And that winner is... Spritelady with her fiction writing piece '6 of Telochi, in the year 647'!

The judges called this one a "psychologically smart first-person narrative " and "suspenseful, well-crafted writing" - you can read the result below! Spritelady wins a copy of Priory Games' medieval life sim Under the Yoke, which follows a peasant family through the subsistence needs, tithes, and village life of the high middle ages, and a copy of Jubal's RPG book Rockpool, which is a mini tabletop RPG system for being tiny little weird creatures that live around the eponymous rockpools and must content with the tide, dangerous whelks, and other such perils.

Thanks also go to our judges, Yvonne and Daniel, and to Owen of Priory Game for sponsoring the competition. But more important than the winning is the creativity, as ever, and we're delighted to be able to share with you below the full showcase of all five contributions, from computing puns to poetry to photography. Do leave a comment and let us know what you think!



Entry Showcase

WINNER: 6 of Telochi, in the year 647 - Spritelady

Quote
6 of Telochi, in the year 647

I have returned to face the beast. This is my third attempt to defeat the creature, and the first that I have made in the cold season. I hope that what I have learnt will be enough. I pray that I have the strength to destroy it.

~

When I first learned of people going missing in the Forest, I thought perhaps it was a Tiyanak, maybe a Wendigo. When I arrived at the logging base, the woodsmen told me that they had been there since the cold season, and had seen no trouble in those first months. But then members of their group began to vanish. There was no trail that could be followed, and their belongings remained in camp. The woodsmen began to fear walking among the trees, but they were stubborn. They needed to work.

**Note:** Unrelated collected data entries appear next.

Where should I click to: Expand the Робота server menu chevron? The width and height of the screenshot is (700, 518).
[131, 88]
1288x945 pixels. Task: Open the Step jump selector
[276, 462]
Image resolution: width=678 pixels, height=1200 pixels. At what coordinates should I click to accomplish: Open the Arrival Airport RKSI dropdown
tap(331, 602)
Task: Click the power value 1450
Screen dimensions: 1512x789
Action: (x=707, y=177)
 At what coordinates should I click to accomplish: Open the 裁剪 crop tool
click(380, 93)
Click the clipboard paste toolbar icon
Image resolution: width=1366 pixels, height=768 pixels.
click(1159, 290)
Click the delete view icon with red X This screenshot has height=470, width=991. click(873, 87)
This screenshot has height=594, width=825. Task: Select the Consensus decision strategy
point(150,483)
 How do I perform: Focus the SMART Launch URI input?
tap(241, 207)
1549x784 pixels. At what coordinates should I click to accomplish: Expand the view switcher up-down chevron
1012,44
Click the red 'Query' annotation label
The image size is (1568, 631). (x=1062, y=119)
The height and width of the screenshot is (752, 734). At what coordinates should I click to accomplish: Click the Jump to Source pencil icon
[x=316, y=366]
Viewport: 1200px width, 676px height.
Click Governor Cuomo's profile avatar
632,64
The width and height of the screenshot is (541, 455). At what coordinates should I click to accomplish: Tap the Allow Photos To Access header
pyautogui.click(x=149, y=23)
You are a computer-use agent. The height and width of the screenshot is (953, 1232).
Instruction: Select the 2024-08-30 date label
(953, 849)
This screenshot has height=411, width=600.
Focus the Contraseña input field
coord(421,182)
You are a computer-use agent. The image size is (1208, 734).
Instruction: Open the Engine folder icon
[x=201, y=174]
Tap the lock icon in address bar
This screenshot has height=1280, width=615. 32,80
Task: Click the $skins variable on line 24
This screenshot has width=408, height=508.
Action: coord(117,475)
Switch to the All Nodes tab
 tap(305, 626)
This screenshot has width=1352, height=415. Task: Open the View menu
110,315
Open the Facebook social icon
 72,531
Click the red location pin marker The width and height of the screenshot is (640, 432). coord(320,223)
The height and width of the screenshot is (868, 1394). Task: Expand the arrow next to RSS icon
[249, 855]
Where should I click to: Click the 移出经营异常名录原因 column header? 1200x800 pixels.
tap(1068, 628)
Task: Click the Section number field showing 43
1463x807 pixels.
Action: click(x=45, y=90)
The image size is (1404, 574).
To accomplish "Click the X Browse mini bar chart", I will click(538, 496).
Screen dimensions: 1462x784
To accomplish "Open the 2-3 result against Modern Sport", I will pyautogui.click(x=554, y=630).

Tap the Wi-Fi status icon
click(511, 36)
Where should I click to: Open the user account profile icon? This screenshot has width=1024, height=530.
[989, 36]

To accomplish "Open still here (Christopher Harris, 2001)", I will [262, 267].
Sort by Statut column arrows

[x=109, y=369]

In my experience, the patterns they had described suggested a creature that hunted those foolish enough to walk alone. Or perhaps that was capable of luring its victims away from the safety of numbers. This would hardly be my first encounter with such creatures, and I approached the job with confidence. Arrogance, I later realised.

I went to begin my hunt, as I had so many times before. The creature tore through me in moments, left me clinging to life. I never saw it, had not even known it was there as I began looking for its trail in the woods. But it had seen me looking. And it had not cared to be hunted.

Why it left me alive, I had no idea. I should have died from my injuries, but was saved by the grace of the Lady and the kindness of those woodsmen. I left their camp, promising to return to kill the creature, knowing that my advice to move camp would not be heeded. These people needed work, and there was little else to be found.

~

I returned as the harvest season began. I had spent my time away recovering, regaining my strength, training until I was twice the hunter that I had been before. I was deadly in the woods, but my arrogance had been curbed. I knew not to underestimate my quarry. I knew it would take all my skill to hunt and kill this beast.

   There were fewer woodsmen than when I had left. Their numbers had dwindled as the attacks had grown more frequent. Even travelling in groups did not seem to deter the creature; it took its prey nonetheless. But they stayed and I admired their stubbornness. I felt responsible for ensuring that they could remain, that the threat would be dealt with. And once more, I entered the woods.

   At first, my hunt went well. Or at least, it lasted more than the brief seconds of my first attempt. I found traces of a trail and followed them deep beneath the canopy of the Forest. I tracked for hours, following hints and signs of its presence. The woodsmen had told me they had begun to see signs, trees scraped bare of bark where the creature had passed, gouge marks left in the dirt of the forest floor. At times, I lost the trail, searching before I found another sign, could continue moving further into the Forest.

I was stupid not to realise what was happening. The creature had been aware of me from the moment I entered the woods. It had toyed with me, leading me closer and closer to its lair. In the seconds before it struck, as I beheld its massive form for the first time, I knew I had made a crucial mistake.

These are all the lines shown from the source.